4 Haziran 2013 Salı

Benden bu kadar...

Sizin hiç yüreğiniz yandı mı? Kalbiniz gerçekten kırıldı mı? Sevdiğiniz kadından ayrılmaktan bahsetmiyorum, sevdiğiniz insanların kaybından da. Bir annenin evladını kaybettiğinde yaşadığı acıyı yaşayabileceğinizi düşündünüz mü? Bir sabah ansızın bir komşusunun kapısını çaldığını görerek gülümseyerek kapıya yönelen boşnağın komşusu tarafından vurulurken yaşadığı hayal kırıklığı dolu yürek yanmasını yaşamaya yaşatmaya cesaretiniz var mı?

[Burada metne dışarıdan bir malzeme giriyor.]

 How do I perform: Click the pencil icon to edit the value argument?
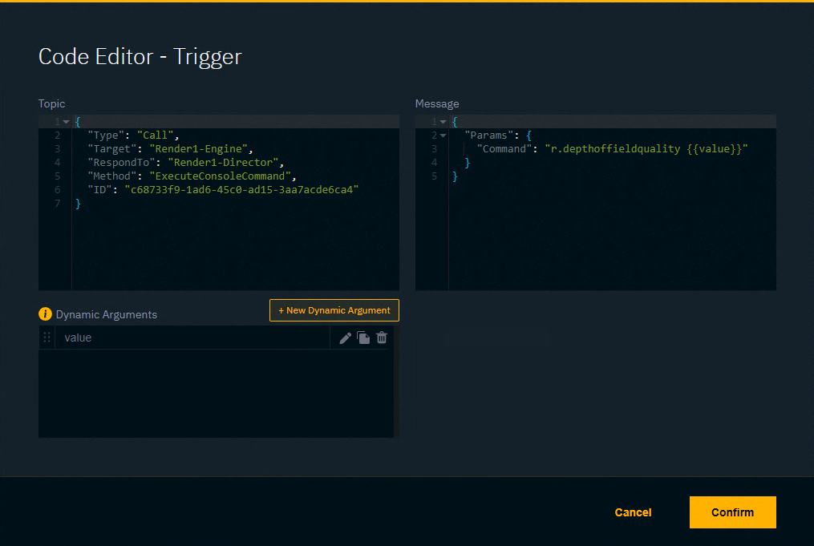tap(345, 338)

Bu aralar aynaya bakıyor musunuz mesela? Baktığınızda fantastik Amerikan filmlerinde olduğu gibi içinizi, ta derinliklerinizi görebiliyor musunuz? Nefretinizin kaynağı sanmıyorum ki çocukluğunuzda ailede gördüğünüz şiddet olsun. Hatta eminim birçoğunuz el bebek gül bebek büyütülmüşsünüzdür. Anneleriniz tırnağınıza taş değse ağlayacak hale gelmişlerdir. Futbol maçı izlerken hafif sakatlanan futbolcunun annesinin hissettiklerini düşünüp üzülen annelerin evlatlarıyız biz.

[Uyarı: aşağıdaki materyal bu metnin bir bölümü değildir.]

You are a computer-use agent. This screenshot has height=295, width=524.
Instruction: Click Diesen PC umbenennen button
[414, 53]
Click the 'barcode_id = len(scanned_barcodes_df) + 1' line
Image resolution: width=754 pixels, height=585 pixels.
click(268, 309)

Dağınık yazıyorum zira toparlayacak ne gücüm ne umudum var bizlere dair. 30 yıldır yaşadığım topraklardan artık soğudum, aynı otobüse bindiğim, aynı takımı tuttuğum, aynı kahvede oyun oynadığım insanlardan. Dostlarımdan soğumadım ve imtina ettim ne hissettiklerini bilmemeye. 28 Şubat sürecinde meydanlarda dayak yediğimde kızmıştım, ablam okuldan atıldığında, babam sürülüp üstüne ağır cezada yargılandığında çok ama çok kızmış, dayak yediğimi unutmuştum ablamın gözyaşlarını gördüğümde. Aynı gözyaşlarının akmasına sebebiyet vermemeye söz verdim biraz sakinleşince. Hırs ve nefret eksikliği var bünyemde belki, size göre fazla hümanist, imanı zayıf, light vs olabilirim bilmiyorum ama sakin kalabilmenin, vicdanınızın nefretiniz önünde kalmasını sağlayacak şey olduğunu buldum.

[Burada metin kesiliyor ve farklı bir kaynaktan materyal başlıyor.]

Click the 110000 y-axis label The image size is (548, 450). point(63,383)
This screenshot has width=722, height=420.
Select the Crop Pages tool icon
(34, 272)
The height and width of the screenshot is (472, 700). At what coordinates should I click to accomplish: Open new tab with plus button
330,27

Bende değil komşumu öldürmek köpeğine hoşt diyecek bana göre anlayış, belki size göre yürek yok. Kalıp değiştirmeye çalışacak ne enerji ne umut da yok. Birbirinden nefret eden insan sayısının nefret etmeyen insanlardan kat kat fazla olduğu bu topraklar benim ümidimi bir karadelik gibi soğurdu. Lanet olsun ki henüz gidemiyorum, ya da evime kapanamıyorum. Çok fakir olup sadece karnımı doyurmakla ilgilenemiyor ya da çok zengin olup başka meselelere yoğunlaşamıyorum. Orta sınıf problemi yaşıyor hayatla ilgileniyorum. Eskiden olsa size ağlamayı tavsiye ederdim, kalbinizi yumuşatırdı belki ama artık ilgilenmek istemiyor size nefretinizde başarılar diliyorum. Aman ha kendinizle mücadele etmeyin, olur da daha farklı insanlar olursunuz…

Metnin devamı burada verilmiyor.